Records drawn from a dataset:
◆ ◆ ◆ ◆ ◆

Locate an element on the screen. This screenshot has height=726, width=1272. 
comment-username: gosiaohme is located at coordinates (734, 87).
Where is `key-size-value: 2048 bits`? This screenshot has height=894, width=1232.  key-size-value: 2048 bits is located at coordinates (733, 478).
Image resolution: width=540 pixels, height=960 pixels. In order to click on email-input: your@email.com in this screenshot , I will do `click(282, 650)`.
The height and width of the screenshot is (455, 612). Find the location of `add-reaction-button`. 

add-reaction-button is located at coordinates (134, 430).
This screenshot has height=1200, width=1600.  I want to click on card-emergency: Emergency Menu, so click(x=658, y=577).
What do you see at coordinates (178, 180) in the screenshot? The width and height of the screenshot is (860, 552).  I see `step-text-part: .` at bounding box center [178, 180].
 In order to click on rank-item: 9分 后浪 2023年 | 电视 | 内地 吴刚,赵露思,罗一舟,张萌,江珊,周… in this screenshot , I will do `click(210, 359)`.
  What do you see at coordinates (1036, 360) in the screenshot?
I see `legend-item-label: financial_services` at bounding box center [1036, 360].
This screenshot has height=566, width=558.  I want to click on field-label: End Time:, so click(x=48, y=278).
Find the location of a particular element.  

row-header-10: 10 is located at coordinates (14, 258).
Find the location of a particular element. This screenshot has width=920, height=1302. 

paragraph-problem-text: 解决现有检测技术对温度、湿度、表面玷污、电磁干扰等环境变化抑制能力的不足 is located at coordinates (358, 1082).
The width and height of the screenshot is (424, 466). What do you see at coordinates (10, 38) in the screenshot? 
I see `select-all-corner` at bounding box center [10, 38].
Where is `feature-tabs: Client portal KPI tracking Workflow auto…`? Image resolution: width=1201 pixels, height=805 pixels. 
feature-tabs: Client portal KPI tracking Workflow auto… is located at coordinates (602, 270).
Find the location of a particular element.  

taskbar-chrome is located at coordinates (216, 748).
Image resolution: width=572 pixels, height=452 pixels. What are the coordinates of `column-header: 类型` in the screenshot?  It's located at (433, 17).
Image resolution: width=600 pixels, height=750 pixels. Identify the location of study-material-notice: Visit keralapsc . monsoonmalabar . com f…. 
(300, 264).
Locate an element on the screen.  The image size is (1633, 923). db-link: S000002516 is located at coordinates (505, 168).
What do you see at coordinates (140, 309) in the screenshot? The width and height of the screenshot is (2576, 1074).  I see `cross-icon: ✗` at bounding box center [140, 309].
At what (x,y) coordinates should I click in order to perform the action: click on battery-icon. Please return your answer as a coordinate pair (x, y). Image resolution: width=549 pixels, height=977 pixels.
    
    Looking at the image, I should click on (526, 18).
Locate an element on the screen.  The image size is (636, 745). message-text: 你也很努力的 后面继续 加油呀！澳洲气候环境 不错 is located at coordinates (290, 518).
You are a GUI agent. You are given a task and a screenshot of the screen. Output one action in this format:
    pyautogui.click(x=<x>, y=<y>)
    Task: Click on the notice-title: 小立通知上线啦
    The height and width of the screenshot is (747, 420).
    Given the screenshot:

◆ ◆ ◆ ◆ ◆

▶ _PROBLEM STATEMENT_
Rewrite the material above, changing each "Find the location of" to "Determine the location of" and leaving everything else as it is.

▶ _WRITTEN REPLY_
Locate an element on the screen. This screenshot has height=726, width=1272. 
comment-username: gosiaohme is located at coordinates (734, 87).
Where is `key-size-value: 2048 bits`? This screenshot has height=894, width=1232.  key-size-value: 2048 bits is located at coordinates (733, 478).
Image resolution: width=540 pixels, height=960 pixels. In order to click on email-input: your@email.com in this screenshot , I will do `click(282, 650)`.
The height and width of the screenshot is (455, 612). Determine the location of `add-reaction-button`. 

add-reaction-button is located at coordinates (134, 430).
This screenshot has height=1200, width=1600.  I want to click on card-emergency: Emergency Menu, so click(x=658, y=577).
What do you see at coordinates (178, 180) in the screenshot? The width and height of the screenshot is (860, 552).  I see `step-text-part: .` at bounding box center [178, 180].
 In order to click on rank-item: 9分 后浪 2023年 | 电视 | 内地 吴刚,赵露思,罗一舟,张萌,江珊,周… in this screenshot , I will do `click(210, 359)`.
  What do you see at coordinates (1036, 360) in the screenshot?
I see `legend-item-label: financial_services` at bounding box center [1036, 360].
This screenshot has height=566, width=558.  I want to click on field-label: End Time:, so click(x=48, y=278).
Determine the location of a particular element.  

row-header-10: 10 is located at coordinates (14, 258).
Determine the location of a particular element. This screenshot has width=920, height=1302. 

paragraph-problem-text: 解决现有检测技术对温度、湿度、表面玷污、电磁干扰等环境变化抑制能力的不足 is located at coordinates (358, 1082).
The width and height of the screenshot is (424, 466). What do you see at coordinates (10, 38) in the screenshot? 
I see `select-all-corner` at bounding box center [10, 38].
Where is `feature-tabs: Client portal KPI tracking Workflow auto…`? Image resolution: width=1201 pixels, height=805 pixels. 
feature-tabs: Client portal KPI tracking Workflow auto… is located at coordinates (602, 270).
Determine the location of a particular element.  

taskbar-chrome is located at coordinates (216, 748).
Image resolution: width=572 pixels, height=452 pixels. What are the coordinates of `column-header: 类型` in the screenshot?  It's located at (433, 17).
Image resolution: width=600 pixels, height=750 pixels. Identify the location of study-material-notice: Visit keralapsc . monsoonmalabar . com f…. 
(300, 264).
Locate an element on the screen.  The image size is (1633, 923). db-link: S000002516 is located at coordinates (505, 168).
What do you see at coordinates (140, 309) in the screenshot? The width and height of the screenshot is (2576, 1074).  I see `cross-icon: ✗` at bounding box center [140, 309].
At what (x,y) coordinates should I click in order to perform the action: click on battery-icon. Please return your answer as a coordinate pair (x, y). Image resolution: width=549 pixels, height=977 pixels.
    
    Looking at the image, I should click on (526, 18).
Locate an element on the screen.  The image size is (636, 745). message-text: 你也很努力的 后面继续 加油呀！澳洲气候环境 不错 is located at coordinates (290, 518).
You are a GUI agent. You are given a task and a screenshot of the screen. Output one action in this format:
    pyautogui.click(x=<x>, y=<y>)
    Task: Click on the notice-title: 小立通知上线啦
    The height and width of the screenshot is (747, 420).
    Given the screenshot:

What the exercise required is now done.